#### EXERCISE DETAILS:
As the answer, set down the lines below from the one containing "Click the next preset arrow in the display" through the one containing "Task: Click the 313% SPIKE badge", exactly and inclusively, and no others.

━━━ PROVIDED DATA ━━━

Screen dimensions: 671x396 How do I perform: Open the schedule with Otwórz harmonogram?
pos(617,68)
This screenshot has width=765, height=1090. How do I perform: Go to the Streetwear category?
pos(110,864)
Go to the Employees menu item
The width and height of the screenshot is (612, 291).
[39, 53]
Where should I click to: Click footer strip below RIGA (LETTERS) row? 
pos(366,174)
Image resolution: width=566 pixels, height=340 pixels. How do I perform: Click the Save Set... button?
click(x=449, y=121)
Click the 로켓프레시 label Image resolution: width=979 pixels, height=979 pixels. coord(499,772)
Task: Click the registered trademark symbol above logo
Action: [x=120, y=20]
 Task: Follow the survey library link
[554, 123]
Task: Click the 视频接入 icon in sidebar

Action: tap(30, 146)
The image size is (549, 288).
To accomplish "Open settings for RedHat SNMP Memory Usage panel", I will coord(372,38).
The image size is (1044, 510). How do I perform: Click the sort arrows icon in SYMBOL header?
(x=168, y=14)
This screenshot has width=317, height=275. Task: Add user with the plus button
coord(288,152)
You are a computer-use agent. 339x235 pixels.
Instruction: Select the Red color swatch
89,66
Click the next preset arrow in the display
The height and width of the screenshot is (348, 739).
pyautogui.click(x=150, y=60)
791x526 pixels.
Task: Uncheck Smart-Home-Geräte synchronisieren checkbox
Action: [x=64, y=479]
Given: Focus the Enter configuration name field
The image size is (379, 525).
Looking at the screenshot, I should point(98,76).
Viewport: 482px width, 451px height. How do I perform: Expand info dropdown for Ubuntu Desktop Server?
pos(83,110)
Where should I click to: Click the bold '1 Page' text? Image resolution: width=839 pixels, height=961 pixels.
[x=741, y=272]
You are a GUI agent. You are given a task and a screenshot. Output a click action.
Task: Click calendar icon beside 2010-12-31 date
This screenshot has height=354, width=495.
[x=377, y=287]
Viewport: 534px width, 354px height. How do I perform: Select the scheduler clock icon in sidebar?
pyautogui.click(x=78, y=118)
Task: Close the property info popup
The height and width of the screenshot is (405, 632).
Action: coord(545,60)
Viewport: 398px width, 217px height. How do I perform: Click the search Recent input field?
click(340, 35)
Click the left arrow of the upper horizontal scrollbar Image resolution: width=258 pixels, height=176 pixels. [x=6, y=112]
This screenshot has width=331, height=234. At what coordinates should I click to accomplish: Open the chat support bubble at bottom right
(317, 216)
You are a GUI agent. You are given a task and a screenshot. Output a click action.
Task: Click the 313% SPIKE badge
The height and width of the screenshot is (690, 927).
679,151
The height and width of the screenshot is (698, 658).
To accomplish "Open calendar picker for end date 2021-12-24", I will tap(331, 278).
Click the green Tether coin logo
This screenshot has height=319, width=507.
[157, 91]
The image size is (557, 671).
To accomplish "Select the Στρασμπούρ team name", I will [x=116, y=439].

━━━

#### SOLVED PROBLEM:
Click the next preset arrow in the display
The height and width of the screenshot is (348, 739).
pyautogui.click(x=150, y=60)
791x526 pixels.
Task: Uncheck Smart-Home-Geräte synchronisieren checkbox
Action: [x=64, y=479]
Given: Focus the Enter configuration name field
The image size is (379, 525).
Looking at the screenshot, I should point(98,76).
Viewport: 482px width, 451px height. How do I perform: Expand info dropdown for Ubuntu Desktop Server?
pos(83,110)
Where should I click to: Click the bold '1 Page' text? Image resolution: width=839 pixels, height=961 pixels.
[x=741, y=272]
You are a GUI agent. You are given a task and a screenshot. Output a click action.
Task: Click calendar icon beside 2010-12-31 date
This screenshot has height=354, width=495.
[x=377, y=287]
Viewport: 534px width, 354px height. How do I perform: Select the scheduler clock icon in sidebar?
pyautogui.click(x=78, y=118)
Task: Close the property info popup
The height and width of the screenshot is (405, 632).
Action: coord(545,60)
Viewport: 398px width, 217px height. How do I perform: Click the search Recent input field?
click(340, 35)
Click the left arrow of the upper horizontal scrollbar Image resolution: width=258 pixels, height=176 pixels. [x=6, y=112]
This screenshot has width=331, height=234. At what coordinates should I click to accomplish: Open the chat support bubble at bottom right
(317, 216)
You are a GUI agent. You are given a task and a screenshot. Output a click action.
Task: Click the 313% SPIKE badge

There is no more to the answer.